Jason Pack and Brendan Simms :
By annexing Crimea after a sham referendum, Vladimir V. Putin has inadvertently done the European Union a huge favor. His opportunism has glaringly exposed the union’s lack of coherent institutions, borders and policies.
To successfully respond to Mr. Putin’s thuggery, the euro-zone countries must transform themselves into a Democratic Union of Europe. Their first task will be demarcation of a crystal-clear border with Russia, followed by the creation of a democratic superstructure that allows for the phased unification of the separate European states’ pre-existing defense, foreign policy and governance institutions.
Anything less will simply invite Mr. Putin to continue gnawing away at Europe’s exposed eastern flank, while individual states quibble over their narrow interests. In past decades, such European provincialism was sustainable due to robust American security guarantees. But today, America’s ability – and will – to shelter the whole Continent under its security umbrella is receding. It is high time for the Europeans to get their act together and defend their own backyard.

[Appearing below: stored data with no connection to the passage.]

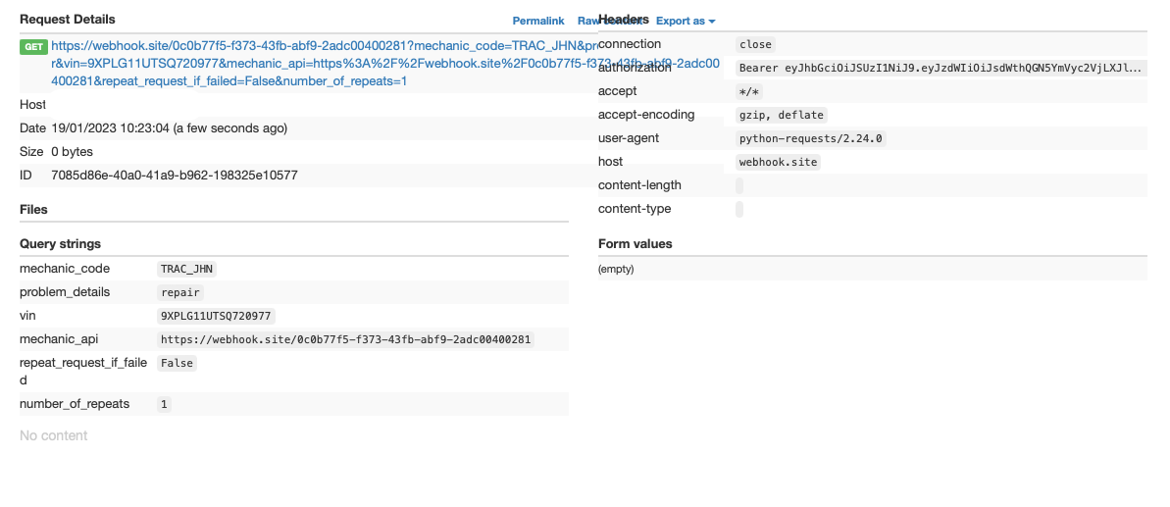Viewport: 1170px width, 507px height.
Task: Click the green GET method badge
Action: click(33, 46)

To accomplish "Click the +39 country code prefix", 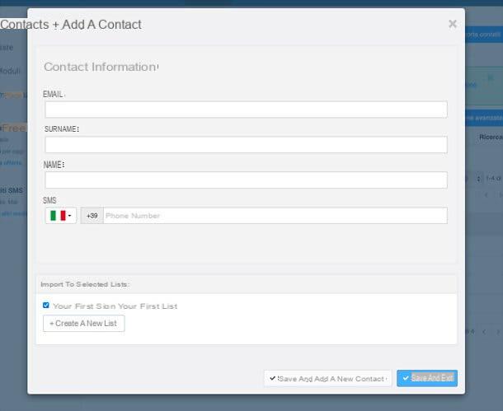I will tap(92, 216).
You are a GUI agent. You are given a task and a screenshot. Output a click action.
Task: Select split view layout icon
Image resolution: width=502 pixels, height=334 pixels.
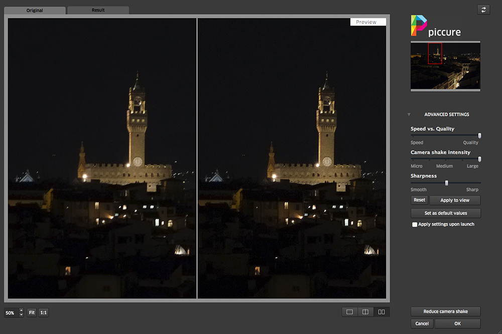(365, 312)
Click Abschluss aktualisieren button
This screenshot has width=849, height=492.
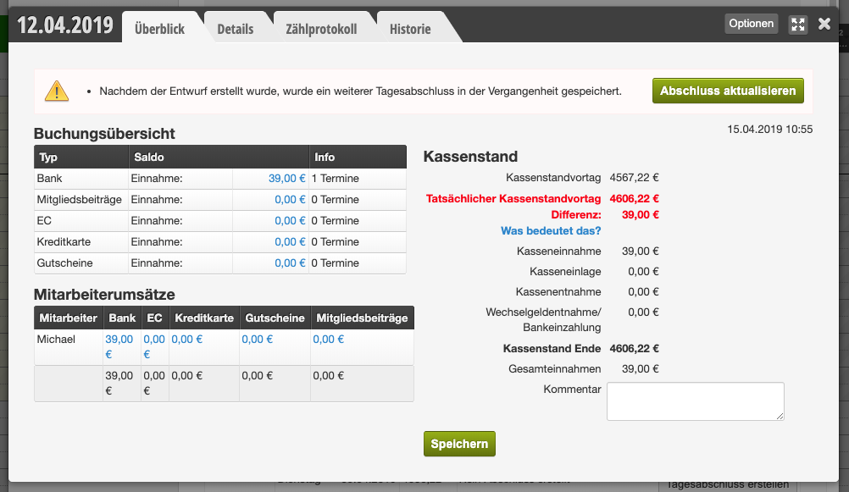tap(728, 91)
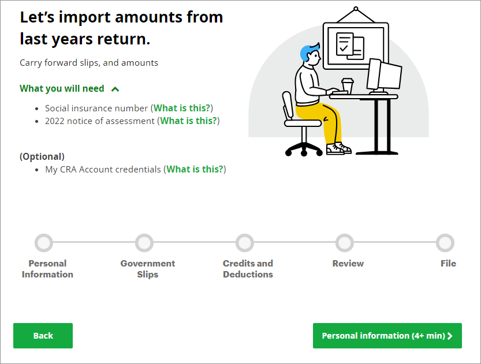Click the 'Government Slips' step label
The width and height of the screenshot is (481, 364).
pyautogui.click(x=148, y=269)
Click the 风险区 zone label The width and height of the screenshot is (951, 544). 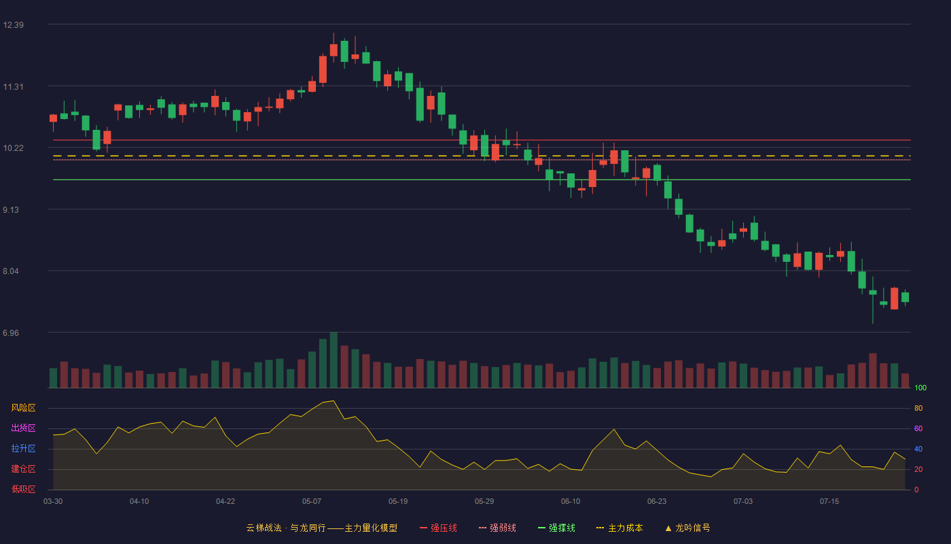23,408
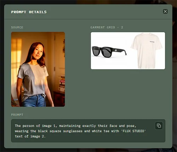Select the black sunglasses in garment grid
Image resolution: width=177 pixels, height=152 pixels.
[109, 52]
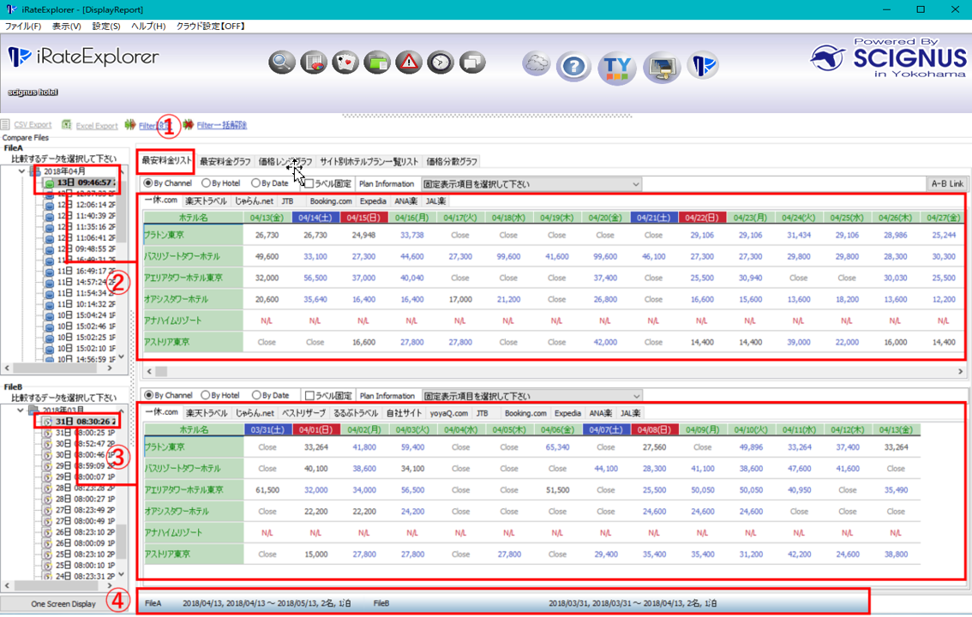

To date, the danger posed by the euro crisis hasn’t been enough to convince the euro-zone nations to give up some sovereignty by pooling their debts and resources – even though most European economists and statesmen know that this is the only viable way to end the Continent’s economic decline.
Historically, nations have only forfeited their sovereignty when faced with a truly menacing external threat that they could not handle alone. Russia’s intervention in Ukraine poses just such a threat to the individual states of continental Europe.
A similar existential crisis prompted the diverse American states to pool their debts and create federal institutions in the late 1780s. And the American pursuit of a more perfect union was itself modeled on the formation of the United Kingdom via the Anglo-Scottish Union of 1707, which aimed at confronting the danger posed by Louis XIV’s absolutist and expansionist France.
If today’s euro-zone countries do not unite to face the Russian threat, Europe will cease to be a player on the world stage. Mired in debt and divided between a thriving North and underemployed South, Europe’s failure would establish it as a power vacuum – inviting aggression in its borderlands.
The leaders of former Warsaw Pact countries like Estonia, Lithuania and Poland understand the existential threat posed by Mr. Putin. They know that abstract issues of precedent, rule of law, deterrence and diplomatic commitments necessitate a vigorous European response or their countries could be next in line for Russian expansionism.
In 1994, America, Russia and Britain made an ironclad commitment to preserve Ukrainian territorial integrity in exchange for Ukraine’s handing over its nuclear weapons to Russia. This commitment was made precisely to prevent the sort of event that has now occurred in Crimea. A nuclear Ukraine would have deterred Russian meddling; letting a post-nuclear Ukraine be dismembered sends the wrong message to other regimes thinking about disarming or halting nuclear weapons development.
Russia must be forced to see that there are consequences for riding roughshod over international law. Unfortunately, recent history shows that Europe is incapable of leading even small military engagements on its own.
NATO is currently the Western world’s first line of defense, but the alliance is only as strong or united as its member states.
In 2011, both Britain and America, spurred on by France, demonstrated courage and foresight in enforcing a NATO-led no-flight zone in support of Libya’s popular uprisings, thereby preventing a massacre. However, the Libya episode demonstrated that even a European-initiated engagement was impossible without American leadership and technical capacity.
Libya represented a best-case scenario for the alliance because most members shared the same objectives. Conversely, the Ukraine crisis presents the worst-case scenario for NATO because Russia is a key trading partner for many European states, making a united front well-nigh impossible.
Mr. Putin has demonstrated that NATO is simply not equipped to deal with the complexities of this new globalized world. NATO lacks the political institutions and chain of command to forge a consensus, make tough decisions and to act swiftly on major problems.
The organization was created to address the problems of a bipolar world and to serve as a force multiplier for America. Because of its historic role as the military coordinating body of the Western democracies against Russia, NATO must be retained, but it can only function effectively if Europe is politically united. Constructing a democratic European superpower in the midst of a crisis won’t be easy, and the dangers of doing so “on the fly” were amply illustrated by Europe’s abysmal performance during the Bosnian crisis of the 1990s, when it required American muscle to deal with a third-rate military threat. The strategic challenge now posed by Russia is far greater, and the failure to confront it will have correspondingly grave consequences.
The Crimean crisis presents European leaders with the perfect opportunity to achieve genuine Continent-wide integration. Historically, foreign threats combined with economic woes have forged the popular will necessary for drastic political solutions that would otherwise be off the table. This chance is too essential to miss.
If a fragmented Europe squanders this moment, leading to continued Western appeasement of Mr. Putin, it will enable the precarious rise of a new Russian Empire with the power and influence to manipulate energy prices, roll back human rights and destabilize the Middle East.
(Jason Pack is a researcher of world history at Cambridge University and has advised NATO officials on Libya. Brendan Simms is professor of the history of international relations at Cambridge and president of The Project for Democratic Union.)